### Text provided ###

ClickHouse

Clickhouse and Its Limitations with JOINS

Clickhouse and the limitations when it comes to JOINS

Written by Armend Avdijaj30/03/2025, 11.23
hero about image

Clickhouse and Its Limitations with JOINS

This tutorial will introduce you to Clickhouse and discuss the limitations it has when it comes to JOINS. Let’s start by covering what Clickhouse is.

Introduction to Clickhouse

Clickhouse has rapidly become the go to option for analytical workloads, but like any tool, it comes with its own set of trade-offs — especially when handling JOIN operations.

Clickhouse is a column-oriented database system designed specifically for analytical workloads (also known as OLAP). It excels in scenarios like real-time log analysis, time-series data processing, and large-scale event tracking due to its ability to process billions of rows per second. One notable aspect of Clickhouse is that it offers both cloud and open-source versions, providing flexibility for testing and deploying it based on application needs. The open-source version, released under the Apache 2.0 license, allows users to self-host, and customize the system to meet specific requirements. Meanwhile, the managed cloud service reduces operational overhead, making Clickhouse accessible even for teams without dedicated infrastructure engineers.

What is a Column-Oriented Database?

###

Parts of the exercise |
• A. In the Clickhouse article, reproduce the passage from "Clickhouse is a" up to and including "dedicated infrastructure engineers.".
• B. Answer these questions about the Clickhouse article:
(i) Under what license is the open-source version of Clickhouse released?
(ii) Who wrote the article?
(iii) What does the managed cloud service reduce?
• C. Extend the Clickhouse article by writing on from the point where it stops.

### Listed records ###

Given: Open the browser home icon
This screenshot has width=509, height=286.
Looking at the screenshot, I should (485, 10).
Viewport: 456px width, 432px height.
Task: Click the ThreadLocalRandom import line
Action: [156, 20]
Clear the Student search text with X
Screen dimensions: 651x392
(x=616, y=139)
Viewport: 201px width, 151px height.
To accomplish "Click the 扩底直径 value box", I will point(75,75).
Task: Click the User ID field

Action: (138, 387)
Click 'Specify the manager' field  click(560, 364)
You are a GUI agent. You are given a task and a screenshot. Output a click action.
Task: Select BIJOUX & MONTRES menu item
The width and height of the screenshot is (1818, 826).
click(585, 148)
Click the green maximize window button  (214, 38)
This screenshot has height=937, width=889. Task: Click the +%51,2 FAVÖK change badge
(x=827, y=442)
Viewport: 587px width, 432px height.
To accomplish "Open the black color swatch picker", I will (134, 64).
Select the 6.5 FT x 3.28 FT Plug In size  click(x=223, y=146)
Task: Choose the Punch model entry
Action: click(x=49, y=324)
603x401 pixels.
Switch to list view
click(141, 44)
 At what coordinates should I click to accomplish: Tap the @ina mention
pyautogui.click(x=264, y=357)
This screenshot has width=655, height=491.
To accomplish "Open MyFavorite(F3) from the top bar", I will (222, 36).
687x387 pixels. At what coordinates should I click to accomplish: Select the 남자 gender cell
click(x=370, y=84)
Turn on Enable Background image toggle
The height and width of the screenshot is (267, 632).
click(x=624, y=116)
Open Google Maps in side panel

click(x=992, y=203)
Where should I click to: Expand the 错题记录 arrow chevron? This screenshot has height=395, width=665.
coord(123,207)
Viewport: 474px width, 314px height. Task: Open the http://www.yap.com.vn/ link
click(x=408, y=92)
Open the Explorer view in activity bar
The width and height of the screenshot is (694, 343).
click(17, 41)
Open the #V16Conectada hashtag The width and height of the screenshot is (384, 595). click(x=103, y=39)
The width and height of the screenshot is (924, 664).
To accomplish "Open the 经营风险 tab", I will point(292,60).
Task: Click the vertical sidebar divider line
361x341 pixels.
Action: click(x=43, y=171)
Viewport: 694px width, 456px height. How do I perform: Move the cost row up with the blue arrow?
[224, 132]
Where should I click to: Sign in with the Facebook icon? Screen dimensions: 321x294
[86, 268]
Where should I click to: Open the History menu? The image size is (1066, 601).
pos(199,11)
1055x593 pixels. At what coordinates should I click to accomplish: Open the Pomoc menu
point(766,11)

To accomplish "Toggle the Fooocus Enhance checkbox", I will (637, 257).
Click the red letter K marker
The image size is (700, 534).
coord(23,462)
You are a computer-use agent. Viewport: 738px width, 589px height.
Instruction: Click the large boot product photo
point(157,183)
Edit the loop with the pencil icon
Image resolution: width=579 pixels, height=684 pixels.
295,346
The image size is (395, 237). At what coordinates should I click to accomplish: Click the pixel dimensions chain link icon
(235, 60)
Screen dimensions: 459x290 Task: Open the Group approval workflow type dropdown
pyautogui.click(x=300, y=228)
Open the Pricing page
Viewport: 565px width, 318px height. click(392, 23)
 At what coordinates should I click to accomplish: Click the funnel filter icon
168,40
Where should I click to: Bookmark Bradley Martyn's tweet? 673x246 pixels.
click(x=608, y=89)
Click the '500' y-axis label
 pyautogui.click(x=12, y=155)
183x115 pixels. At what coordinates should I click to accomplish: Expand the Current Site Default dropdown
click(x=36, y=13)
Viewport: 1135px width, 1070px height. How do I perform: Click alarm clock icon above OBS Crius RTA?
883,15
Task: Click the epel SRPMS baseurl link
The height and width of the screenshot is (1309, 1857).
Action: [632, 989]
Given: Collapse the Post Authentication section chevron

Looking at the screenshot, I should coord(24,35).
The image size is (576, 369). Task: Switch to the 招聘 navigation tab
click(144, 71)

###

Results for the exercise |
• A.
Clickhouse is a column-oriented database system designed specifically for analytical workloads (also known as OLAP). It excels in scenarios like real-time log analysis, time-series data processing, and large-scale event tracking due to its ability to process billions of rows per second. One notable aspect of Clickhouse is that it offers both cloud and open-source versions, providing flexibility for testing and deploying it based on application needs. The open-source version, released under the Apache 2.0 license, allows users to self-host, and customize the system to meet specific requirements. Meanwhile, the managed cloud service reduces operational overhead, making Clickhouse accessible even for teams without dedicated infrastructure engineers.

• B.
(i) The Apache 2.0 license.
(ii) Armend Avdijaj.
(iii) Operational overhead.

• C.
column database.png Figure 1: Row vs Column Oriented Databases – A Visual Overview

To understand it’s strengths and limitations, it’s crucial to grasp the concept of column-oriented storage. Traditional DBMS systems like MySQL are row-oriented, which meant that data is stored sequentially by rows. While this structure resulted in really good performance for inserting and deleting records, there are major bottlenecks in querying, filtering, and aggregating data (i.e., Analytical queries). The reason for this bottleneck is that even if you need data from one or two columns, the system must read entire rows from disk, wasting valuable I/O resources.

Column-oriented databases solve this problem by storing data sequentially by columns instead of rows. This methodology has a lot of advantages:

  • Faster Queries: Only the relevant columns are read during a query, reducing I/O operations, and speeding up results.
  • Efficient Storage: Storing similar data types together allows for better compression, reducing storage costs.
  • Accelerated Aggregations: Operations like SUM, AVG, and COUNT can be performed faster because the database can scan entire columns without row-wise access.

Since data is stored in columns, the database can quickly scan and process only the necessary data without loading entire rows. This makes analytical queries much faster, especially for large datasets, because modern processors can handle batches of column values much more efficiently. These advantages make Clickhouse incredibly powerful for analytical workloads, where aggregations, filtering, and complex queries are the primary requirements. However, this results in a few tradeoffs as well. We will specifically focus on Join related limitations for Clickhouse in this blog.

Join Limitations in Clickhouse

To get a better idea on the drawbacks for JOINs for Clickhouse, let’s explore what are the features that Clickhouse currently supports when it comes to JOINs.

Clickhouse JOINS: The Present Scenario

Clickhouse currently has Full JOIN support, meaning that it’s supports all the major JOIN types:

  • INNER JOIN
  • OUTER JOIN
  • CROSS JOIN
  • SEMI JOIN
  • ANTI JOIN
  • ANY JOIN
  • ASOF JOIN

In the interest of time, I have created a simple visual representation of each JOIN type so that you can know the distinction and characteristics of each.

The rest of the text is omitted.